I wasn’t aware of other people doing the same thing because it was still very early on in the revolution. I think I started taking photographs in April 2011, and I started my blog in May 2011, something like that. As I continued to blog, I got in contact with artists, some through common friends, some artists were already friends of mine, and some through social media. Through Twitter and my blog where they would reach out or their friends would reach out to me, so I would credit their work to their names. This is when I began to realize that I was actually doing a service instead of it just being a selfish hobby of mine. And later on I’ve understood that it’s a very good relationship between a graffiti photographer and a graffiti artist where there’s mutual respect and understanding that both parties have the common passion and the graffiti photographer is giving the credit where it’s due and the recognition where it’s due to the artists. And the artists, through the graffiti photographer, get documentation of their work—sometimes they won’t have time to go back and photograph it, or they’re working under pressure in a rush in risky situations.
Why do you think street art in Cairo is important?

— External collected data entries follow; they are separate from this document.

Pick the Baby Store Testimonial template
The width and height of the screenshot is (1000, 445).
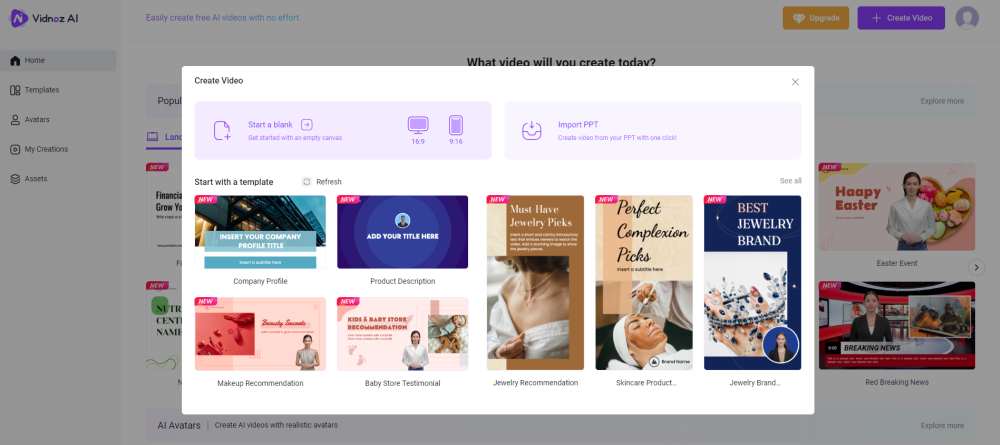(402, 334)
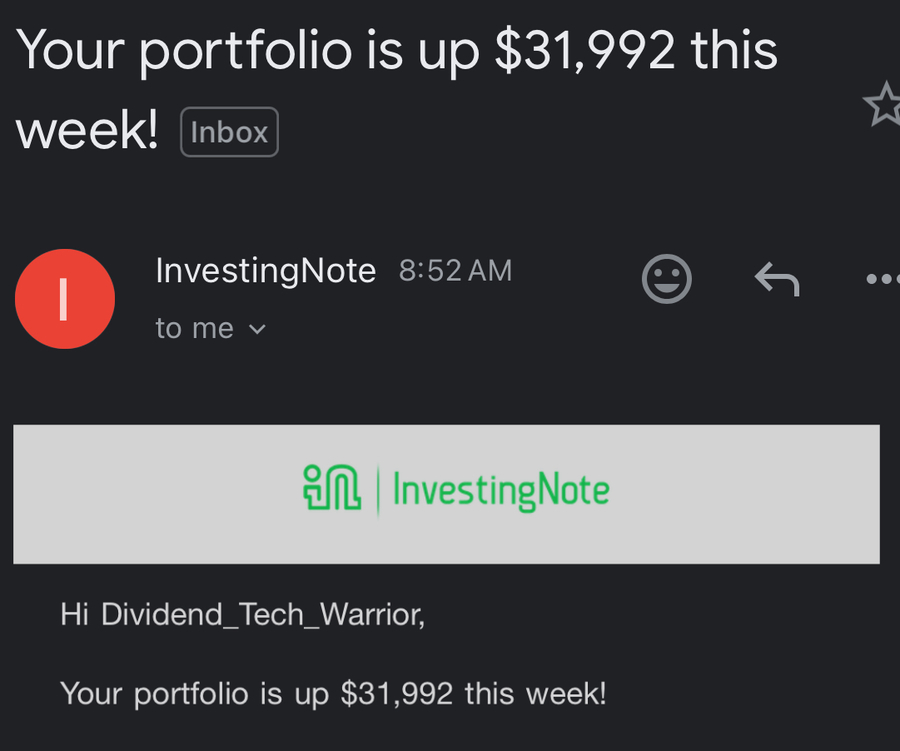This screenshot has width=900, height=751.
Task: Click the 8:52 AM timestamp
Action: pyautogui.click(x=455, y=270)
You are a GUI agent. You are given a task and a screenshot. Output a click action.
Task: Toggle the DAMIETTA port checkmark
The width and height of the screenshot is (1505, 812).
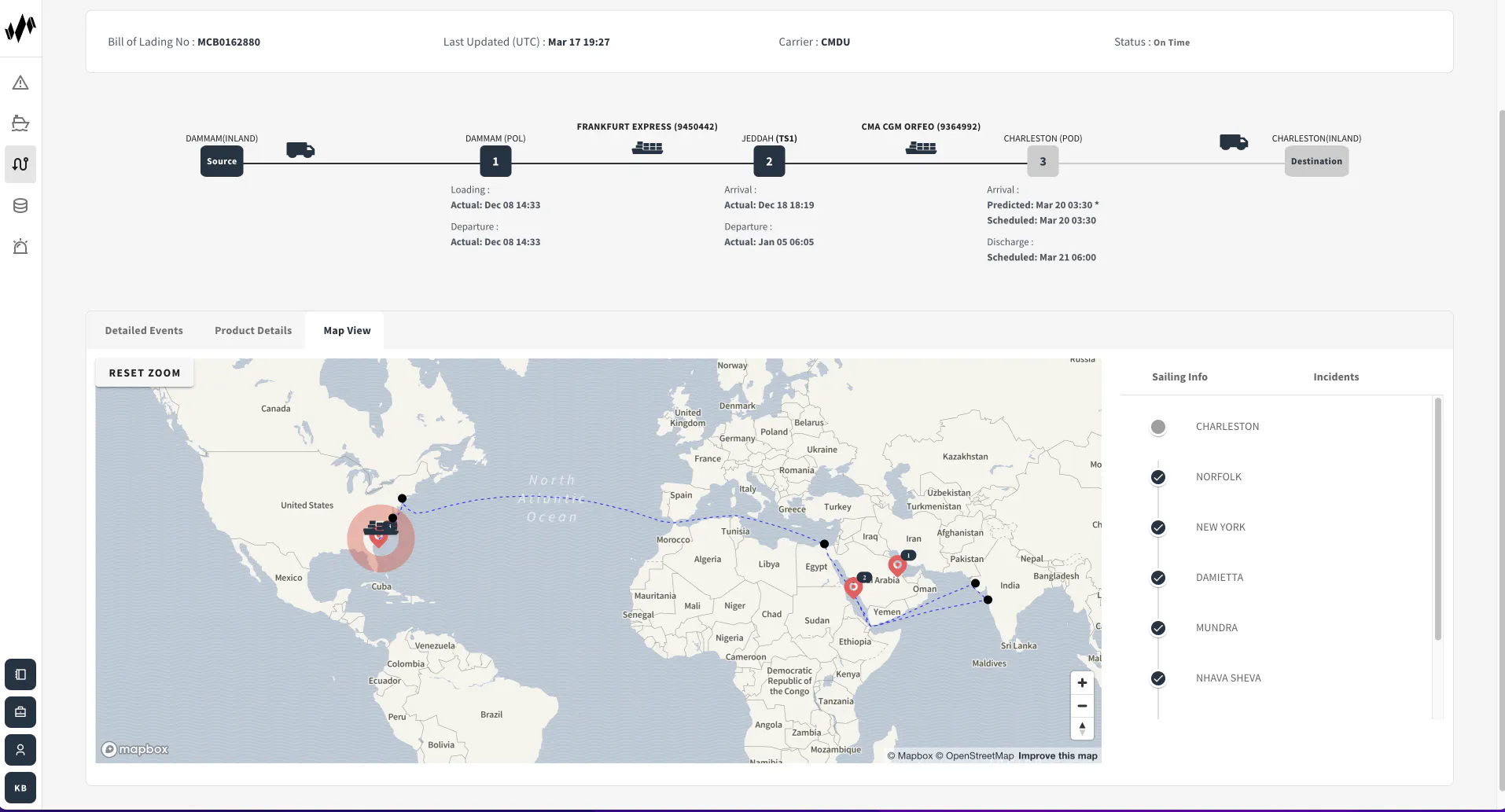[1158, 578]
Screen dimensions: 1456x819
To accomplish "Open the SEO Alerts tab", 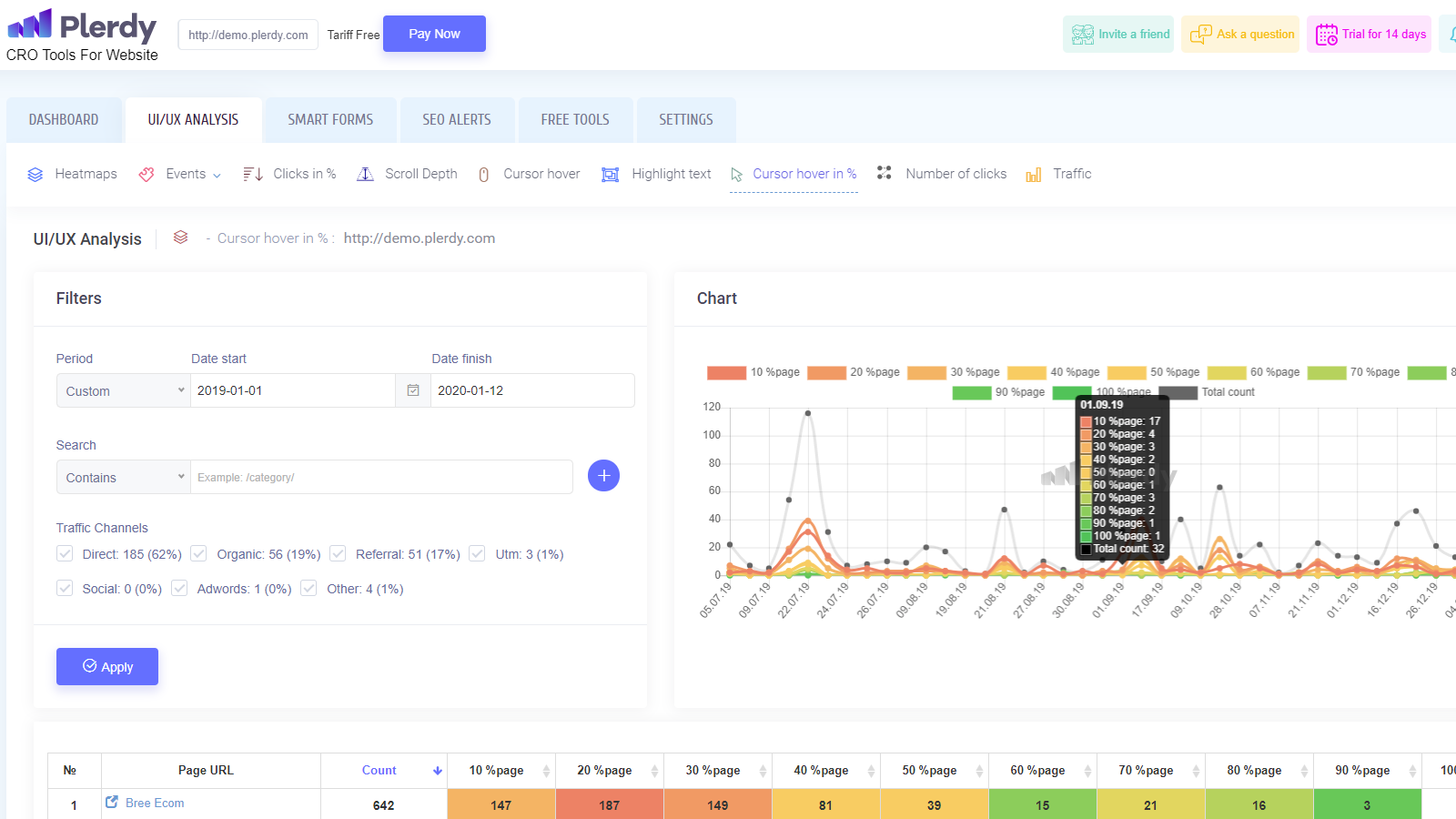I will point(456,120).
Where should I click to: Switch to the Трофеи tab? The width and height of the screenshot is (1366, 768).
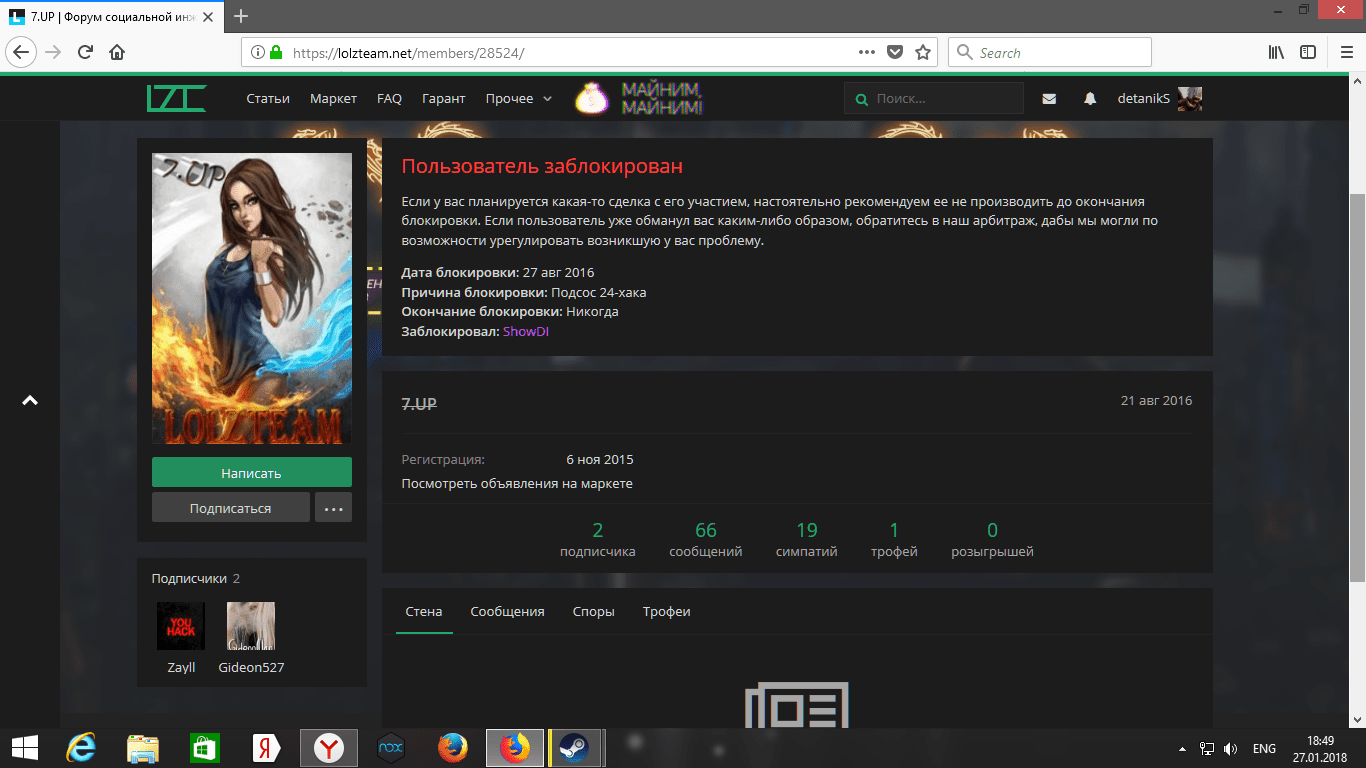tap(666, 611)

Street art provides a narrative for Egypt’s recent history. It provides a narrative for pro-revolutionary society members, as well as activists, the families of martyrs, the faces of martyrs—visuals are always a lot stronger to disseminate information than text especially when you’re in a country where almost half of the population is illiterate. As far as I can remember I think it was 40%, but I’d have to check the statistics. Visuals are powerful and compelling and provocative and the fact that so many street artists have experienced people attacking them verbally and physically while they’re making art, or approaching them and offering to contribute financially or to help them in painting, or wanting to understand what the meaning is of the work that they’re making—this means that it’s provocative enough to compel a public reaction. And in that sense, street art is incredibly powerful. And I think that the interest shown by international academics, diplomats, artists, documentary makers, journalists, and whatnot—as well as, increasingly, the local society—shows that people have begun to pick up on the fact that if you look at the images of the graffiti over the past two years you can almost read the history of Egypt…as well as the sentiments of the street, or the sentiments of people who may not have access to media, or may feel betrayed by the media in the way the revolution is being portrayed or the opposition is being portrayed.
[Author note: Her memory was accurate. According to Unicef’s 2005-2010* statistics, the total adult literacy rate is 66%].
Why the “Women in Cairo” blog post? What prompted it?
Because there was nothing out there about female graffiti artists! And even though my photographs were not new, and the artists were not new—I’d written about them before in some my posts, I found that there was absolutely zero coverage or zero attention given to female graffiti artists. And I wrote this post at a time when, I think it was just before the anniversary of the revolution, or just after, and I was very upset about the increasing reports of sexual harassment and sexual violence against women in Tahrir and other parts of Cairo…in Egypt itself. And because I empathized and felt so strongly about it somehow that got me to thinking about all of these amazing women that I’ve met and read about and why aren’t they getting any credit? I know that it must be twice as hard to be a woman in a man’s world, and Egypt is a very patriarchal society, and as a blogger observing them in action, observing them working in the street, I’m very aware of the street atmosphere and the public sentiment toward women working versus toward men. Most of these women would work in groups, or work alongside, and some would work alone. It would definitely be riskier, I assume, for women to be working alone on the street in such a turbulent time, in such a violent atmosphere. If you’re working through protests, or during riots, and on a wall in a public street where people can attack you simply in broad daylight and no one will do anything. That’s a huge risk to take for art.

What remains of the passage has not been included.